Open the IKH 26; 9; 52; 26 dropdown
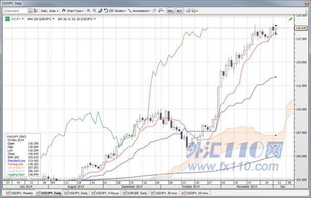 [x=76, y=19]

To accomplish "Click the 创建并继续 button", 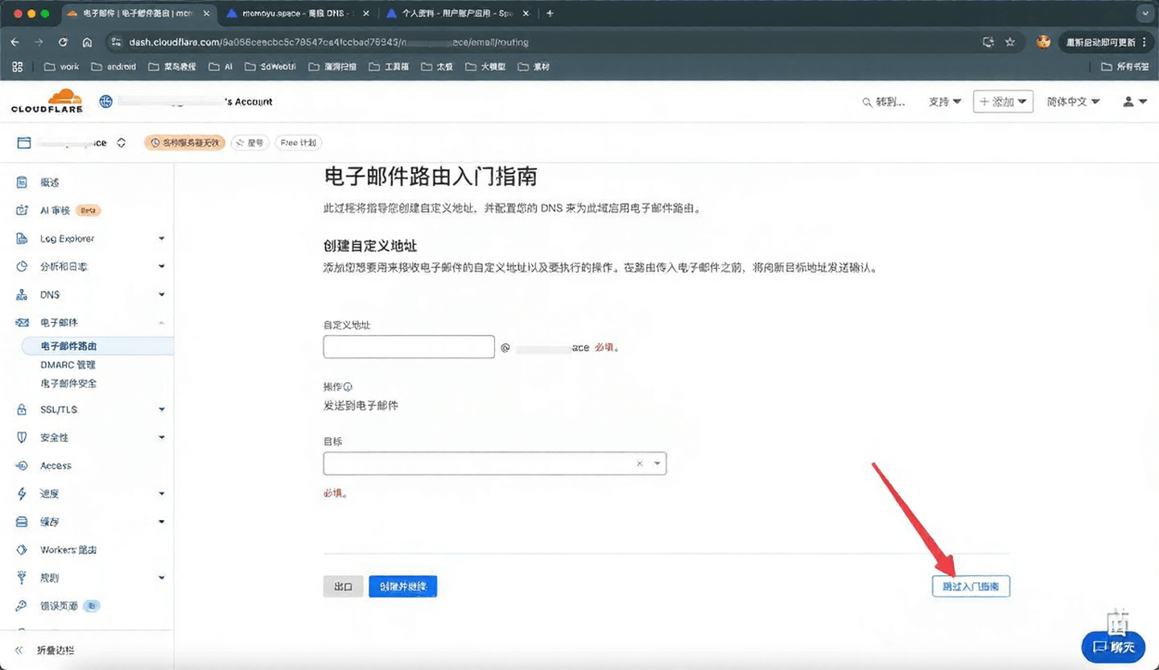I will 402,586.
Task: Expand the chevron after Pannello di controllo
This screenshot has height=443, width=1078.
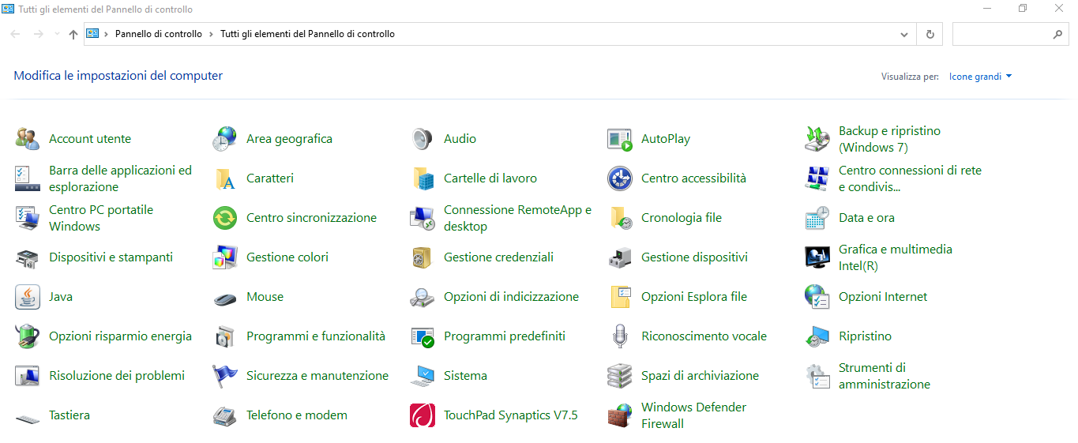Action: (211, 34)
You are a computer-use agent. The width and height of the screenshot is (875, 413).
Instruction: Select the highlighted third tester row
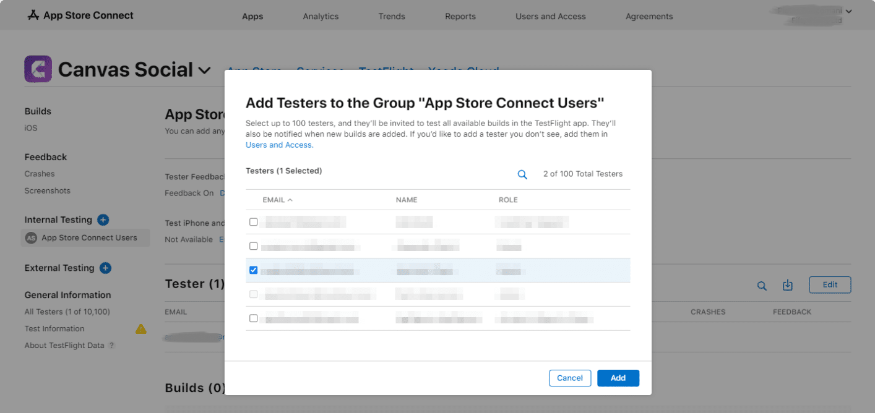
++++++++++
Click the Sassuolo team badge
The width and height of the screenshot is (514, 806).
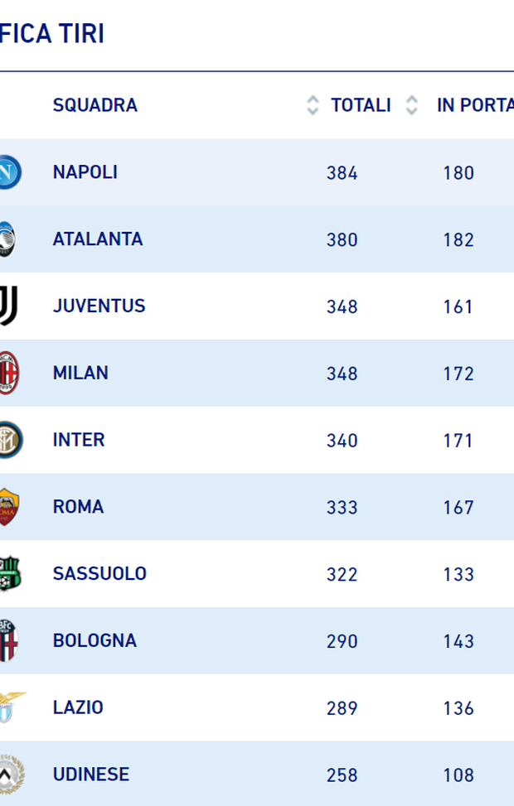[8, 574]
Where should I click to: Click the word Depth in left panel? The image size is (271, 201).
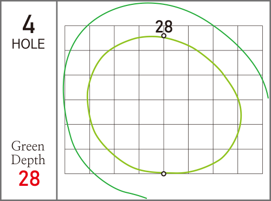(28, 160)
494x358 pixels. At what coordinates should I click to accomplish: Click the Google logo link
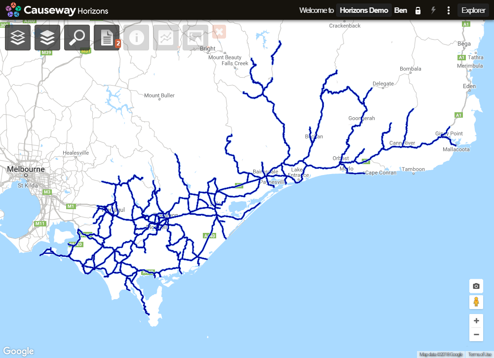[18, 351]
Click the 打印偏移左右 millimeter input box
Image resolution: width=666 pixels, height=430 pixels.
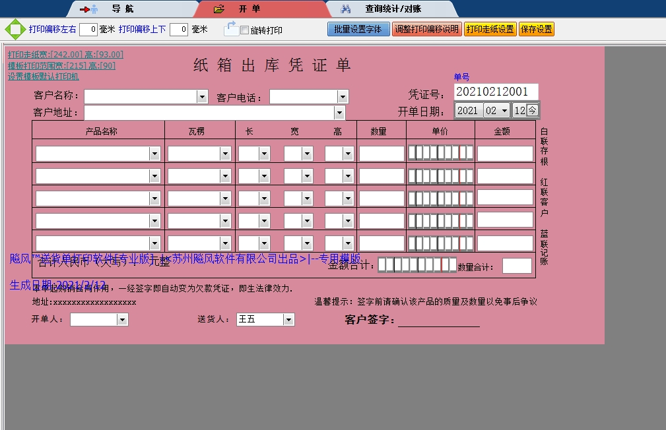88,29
++++++++++
§ Task to complete:
The answer is the run of lines above from the line containing "You are a computer-use" through the line containing "Instruction: Select the", copied exactly and alone.

§ Task response:
You are a computer-use agent. The width and height of the screenshot is (875, 413).
Instruction: Select the highlighted third tester row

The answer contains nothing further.